Character for character, give back every line below.

= Beginning of Section =

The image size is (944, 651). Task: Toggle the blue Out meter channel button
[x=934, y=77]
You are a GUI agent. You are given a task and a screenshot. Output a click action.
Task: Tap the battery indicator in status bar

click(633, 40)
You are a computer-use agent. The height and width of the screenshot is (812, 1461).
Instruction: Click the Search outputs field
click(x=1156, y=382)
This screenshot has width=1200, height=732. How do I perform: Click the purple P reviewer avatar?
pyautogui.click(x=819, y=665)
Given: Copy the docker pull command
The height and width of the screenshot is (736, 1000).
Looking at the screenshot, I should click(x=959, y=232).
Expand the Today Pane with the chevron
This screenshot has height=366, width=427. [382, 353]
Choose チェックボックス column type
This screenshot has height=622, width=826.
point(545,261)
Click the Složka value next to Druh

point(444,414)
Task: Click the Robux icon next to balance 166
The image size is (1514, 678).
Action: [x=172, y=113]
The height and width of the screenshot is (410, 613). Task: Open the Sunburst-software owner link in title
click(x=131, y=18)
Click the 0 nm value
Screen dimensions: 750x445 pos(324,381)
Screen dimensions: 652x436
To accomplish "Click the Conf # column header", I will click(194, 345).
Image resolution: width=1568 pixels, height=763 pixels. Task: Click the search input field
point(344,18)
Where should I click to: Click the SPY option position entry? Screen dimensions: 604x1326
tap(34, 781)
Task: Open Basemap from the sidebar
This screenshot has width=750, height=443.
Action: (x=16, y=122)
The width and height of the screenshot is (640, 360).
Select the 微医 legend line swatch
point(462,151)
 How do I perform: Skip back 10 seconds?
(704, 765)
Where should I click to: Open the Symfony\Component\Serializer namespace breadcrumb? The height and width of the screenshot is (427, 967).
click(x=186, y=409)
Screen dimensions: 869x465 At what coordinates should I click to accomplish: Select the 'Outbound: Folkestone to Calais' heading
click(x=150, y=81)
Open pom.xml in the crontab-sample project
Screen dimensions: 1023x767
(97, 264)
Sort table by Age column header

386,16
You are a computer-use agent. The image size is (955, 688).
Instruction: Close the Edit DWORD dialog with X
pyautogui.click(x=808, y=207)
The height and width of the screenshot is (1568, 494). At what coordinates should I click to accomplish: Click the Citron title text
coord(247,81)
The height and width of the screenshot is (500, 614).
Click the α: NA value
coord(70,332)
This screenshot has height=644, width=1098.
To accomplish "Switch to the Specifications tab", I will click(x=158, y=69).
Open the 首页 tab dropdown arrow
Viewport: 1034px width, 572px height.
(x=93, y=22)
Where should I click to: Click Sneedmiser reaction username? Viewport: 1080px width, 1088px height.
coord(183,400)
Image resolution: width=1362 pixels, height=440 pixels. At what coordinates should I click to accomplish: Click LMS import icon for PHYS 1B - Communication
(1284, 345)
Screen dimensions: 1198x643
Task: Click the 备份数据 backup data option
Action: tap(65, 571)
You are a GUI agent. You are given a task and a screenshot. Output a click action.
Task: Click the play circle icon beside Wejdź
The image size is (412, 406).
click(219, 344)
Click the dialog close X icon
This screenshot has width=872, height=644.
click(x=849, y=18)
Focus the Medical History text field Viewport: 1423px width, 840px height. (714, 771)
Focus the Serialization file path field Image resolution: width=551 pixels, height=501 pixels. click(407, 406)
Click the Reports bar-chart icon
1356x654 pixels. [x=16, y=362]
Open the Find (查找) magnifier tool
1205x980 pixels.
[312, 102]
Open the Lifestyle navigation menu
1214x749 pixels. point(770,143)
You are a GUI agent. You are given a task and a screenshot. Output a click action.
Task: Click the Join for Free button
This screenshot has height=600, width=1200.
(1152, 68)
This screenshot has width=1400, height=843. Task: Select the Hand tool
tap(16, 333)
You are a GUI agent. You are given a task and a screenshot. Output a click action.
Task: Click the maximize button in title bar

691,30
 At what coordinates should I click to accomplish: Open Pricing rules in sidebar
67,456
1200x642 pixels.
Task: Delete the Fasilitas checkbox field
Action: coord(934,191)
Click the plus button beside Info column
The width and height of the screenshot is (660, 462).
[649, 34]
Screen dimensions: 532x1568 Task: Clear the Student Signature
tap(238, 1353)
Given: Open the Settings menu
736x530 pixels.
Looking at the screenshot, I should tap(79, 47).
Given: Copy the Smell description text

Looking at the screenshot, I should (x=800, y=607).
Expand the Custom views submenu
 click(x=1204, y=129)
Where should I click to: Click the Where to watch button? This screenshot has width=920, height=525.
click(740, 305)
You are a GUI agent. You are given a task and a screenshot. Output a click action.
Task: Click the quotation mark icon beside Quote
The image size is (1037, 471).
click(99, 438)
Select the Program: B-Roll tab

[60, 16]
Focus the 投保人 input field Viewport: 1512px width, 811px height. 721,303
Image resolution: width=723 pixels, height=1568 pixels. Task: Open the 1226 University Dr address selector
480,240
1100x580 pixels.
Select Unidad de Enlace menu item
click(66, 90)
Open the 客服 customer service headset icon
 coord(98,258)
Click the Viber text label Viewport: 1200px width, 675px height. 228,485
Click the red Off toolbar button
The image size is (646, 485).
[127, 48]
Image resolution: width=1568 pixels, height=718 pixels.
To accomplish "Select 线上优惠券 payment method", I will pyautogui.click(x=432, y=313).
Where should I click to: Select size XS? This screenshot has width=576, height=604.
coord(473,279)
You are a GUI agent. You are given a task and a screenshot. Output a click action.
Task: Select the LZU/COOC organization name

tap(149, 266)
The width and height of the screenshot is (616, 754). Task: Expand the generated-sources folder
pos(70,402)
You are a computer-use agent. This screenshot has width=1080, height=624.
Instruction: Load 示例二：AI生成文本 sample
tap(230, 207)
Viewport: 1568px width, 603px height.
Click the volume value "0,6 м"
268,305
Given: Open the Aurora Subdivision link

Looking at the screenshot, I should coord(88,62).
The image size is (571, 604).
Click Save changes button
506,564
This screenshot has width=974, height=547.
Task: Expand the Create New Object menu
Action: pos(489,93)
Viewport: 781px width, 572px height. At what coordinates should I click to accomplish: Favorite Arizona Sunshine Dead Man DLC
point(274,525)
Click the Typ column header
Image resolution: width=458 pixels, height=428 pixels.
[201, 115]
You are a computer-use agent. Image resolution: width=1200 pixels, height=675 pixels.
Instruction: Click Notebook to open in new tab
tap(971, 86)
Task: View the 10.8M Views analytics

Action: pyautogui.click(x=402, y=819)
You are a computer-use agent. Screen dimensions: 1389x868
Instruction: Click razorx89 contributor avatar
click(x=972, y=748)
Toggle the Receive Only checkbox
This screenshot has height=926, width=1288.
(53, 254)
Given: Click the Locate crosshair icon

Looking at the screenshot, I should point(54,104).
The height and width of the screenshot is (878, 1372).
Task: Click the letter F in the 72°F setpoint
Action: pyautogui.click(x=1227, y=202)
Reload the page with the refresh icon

= End of Section =

§ EXPECTED OUTPUT
The image size is (944, 651). Task: Toggle the blue Out meter channel button
[x=934, y=77]
You are a GUI agent. You are given a task and a screenshot. Output a click action.
Task: Tap the battery indicator in status bar

click(633, 40)
You are a computer-use agent. The height and width of the screenshot is (812, 1461).
Instruction: Click the Search outputs field
click(x=1156, y=382)
This screenshot has width=1200, height=732. How do I perform: Click the purple P reviewer avatar?
pyautogui.click(x=819, y=665)
Given: Copy the docker pull command
The height and width of the screenshot is (736, 1000).
Looking at the screenshot, I should click(x=959, y=232).
Expand the Today Pane with the chevron
This screenshot has height=366, width=427. [382, 353]
Choose チェックボックス column type
This screenshot has height=622, width=826.
point(545,261)
Click the Složka value next to Druh

point(444,414)
Task: Click the Robux icon next to balance 166
The image size is (1514, 678).
Action: [x=172, y=113]
The height and width of the screenshot is (410, 613). Task: Open the Sunburst-software owner link in title
click(x=131, y=18)
Click the 0 nm value
Screen dimensions: 750x445 pos(324,381)
Screen dimensions: 652x436
To accomplish "Click the Conf # column header", I will click(194, 345).
Image resolution: width=1568 pixels, height=763 pixels. Task: Click the search input field
point(344,18)
Where should I click to: Click the SPY option position entry? Screen dimensions: 604x1326
tap(34, 781)
Task: Open Basemap from the sidebar
This screenshot has width=750, height=443.
Action: (x=16, y=122)
The width and height of the screenshot is (640, 360).
Select the 微医 legend line swatch
point(462,151)
 How do I perform: Skip back 10 seconds?
(704, 765)
Where should I click to: Open the Symfony\Component\Serializer namespace breadcrumb? The height and width of the screenshot is (427, 967).
click(x=186, y=409)
Screen dimensions: 869x465 At what coordinates should I click to accomplish: Select the 'Outbound: Folkestone to Calais' heading
click(x=150, y=81)
Open pom.xml in the crontab-sample project
Screen dimensions: 1023x767
(97, 264)
Sort table by Age column header

386,16
You are a computer-use agent. The image size is (955, 688).
Instruction: Close the Edit DWORD dialog with X
pyautogui.click(x=808, y=207)
The height and width of the screenshot is (1568, 494). At what coordinates should I click to accomplish: Click the Citron title text
coord(247,81)
The height and width of the screenshot is (500, 614).
Click the α: NA value
coord(70,332)
This screenshot has height=644, width=1098.
To accomplish "Switch to the Specifications tab", I will click(x=158, y=69).
Open the 首页 tab dropdown arrow
Viewport: 1034px width, 572px height.
(x=93, y=22)
Where should I click to: Click Sneedmiser reaction username? Viewport: 1080px width, 1088px height.
coord(183,400)
Image resolution: width=1362 pixels, height=440 pixels. At what coordinates should I click to accomplish: Click LMS import icon for PHYS 1B - Communication
(1284, 345)
Screen dimensions: 1198x643
Task: Click the 备份数据 backup data option
Action: tap(65, 571)
You are a GUI agent. You are given a task and a screenshot. Output a click action.
Task: Click the play circle icon beside Wejdź
The image size is (412, 406).
click(219, 344)
Click the dialog close X icon
This screenshot has width=872, height=644.
click(x=849, y=18)
Focus the Medical History text field Viewport: 1423px width, 840px height. (714, 771)
Focus the Serialization file path field Image resolution: width=551 pixels, height=501 pixels. click(407, 406)
Click the Reports bar-chart icon
1356x654 pixels. [x=16, y=362]
Open the Find (查找) magnifier tool
1205x980 pixels.
[312, 102]
Open the Lifestyle navigation menu
1214x749 pixels. point(770,143)
You are a GUI agent. You are given a task and a screenshot. Output a click action.
Task: Click the Join for Free button
This screenshot has height=600, width=1200.
(1152, 68)
This screenshot has width=1400, height=843. Task: Select the Hand tool
tap(16, 333)
You are a GUI agent. You are given a task and a screenshot. Output a click action.
Task: Click the maximize button in title bar

691,30
 At what coordinates should I click to accomplish: Open Pricing rules in sidebar
67,456
1200x642 pixels.
Task: Delete the Fasilitas checkbox field
Action: coord(934,191)
Click the plus button beside Info column
The width and height of the screenshot is (660, 462).
[649, 34]
Screen dimensions: 532x1568 Task: Clear the Student Signature
tap(238, 1353)
Given: Open the Settings menu
736x530 pixels.
Looking at the screenshot, I should tap(79, 47).
Given: Copy the Smell description text

Looking at the screenshot, I should (x=800, y=607).
Expand the Custom views submenu
 click(x=1204, y=129)
Where should I click to: Click the Where to watch button? This screenshot has width=920, height=525.
click(740, 305)
You are a GUI agent. You are given a task and a screenshot. Output a click action.
Task: Click the quotation mark icon beside Quote
The image size is (1037, 471).
click(99, 438)
Select the Program: B-Roll tab

[60, 16]
Focus the 投保人 input field Viewport: 1512px width, 811px height. 721,303
Image resolution: width=723 pixels, height=1568 pixels. Task: Open the 1226 University Dr address selector
480,240
1100x580 pixels.
Select Unidad de Enlace menu item
click(66, 90)
Open the 客服 customer service headset icon
 coord(98,258)
Click the Viber text label Viewport: 1200px width, 675px height. 228,485
Click the red Off toolbar button
The image size is (646, 485).
[127, 48]
Image resolution: width=1568 pixels, height=718 pixels.
To accomplish "Select 线上优惠券 payment method", I will pyautogui.click(x=432, y=313).
Where should I click to: Select size XS? This screenshot has width=576, height=604.
coord(473,279)
You are a GUI agent. You are given a task and a screenshot. Output a click action.
Task: Select the LZU/COOC organization name

tap(149, 266)
The width and height of the screenshot is (616, 754). Task: Expand the generated-sources folder
pos(70,402)
You are a computer-use agent. This screenshot has width=1080, height=624.
Instruction: Load 示例二：AI生成文本 sample
tap(230, 207)
Viewport: 1568px width, 603px height.
Click the volume value "0,6 м"
268,305
Given: Open the Aurora Subdivision link

Looking at the screenshot, I should coord(88,62).
The image size is (571, 604).
Click Save changes button
506,564
This screenshot has width=974, height=547.
Task: Expand the Create New Object menu
Action: pos(489,93)
Viewport: 781px width, 572px height. At what coordinates should I click to accomplish: Favorite Arizona Sunshine Dead Man DLC
point(274,525)
Click the Typ column header
Image resolution: width=458 pixels, height=428 pixels.
[201, 115]
You are a computer-use agent. Image resolution: width=1200 pixels, height=675 pixels.
Instruction: Click Notebook to open in new tab
tap(971, 86)
Task: View the 10.8M Views analytics

Action: pyautogui.click(x=402, y=819)
You are a computer-use agent. Screen dimensions: 1389x868
Instruction: Click razorx89 contributor avatar
click(x=972, y=748)
Toggle the Receive Only checkbox
This screenshot has height=926, width=1288.
(53, 254)
Given: Click the Locate crosshair icon

Looking at the screenshot, I should point(54,104).
The height and width of the screenshot is (878, 1372).
Task: Click the letter F in the 72°F setpoint
Action: pyautogui.click(x=1227, y=202)
Reload the page with the refresh icon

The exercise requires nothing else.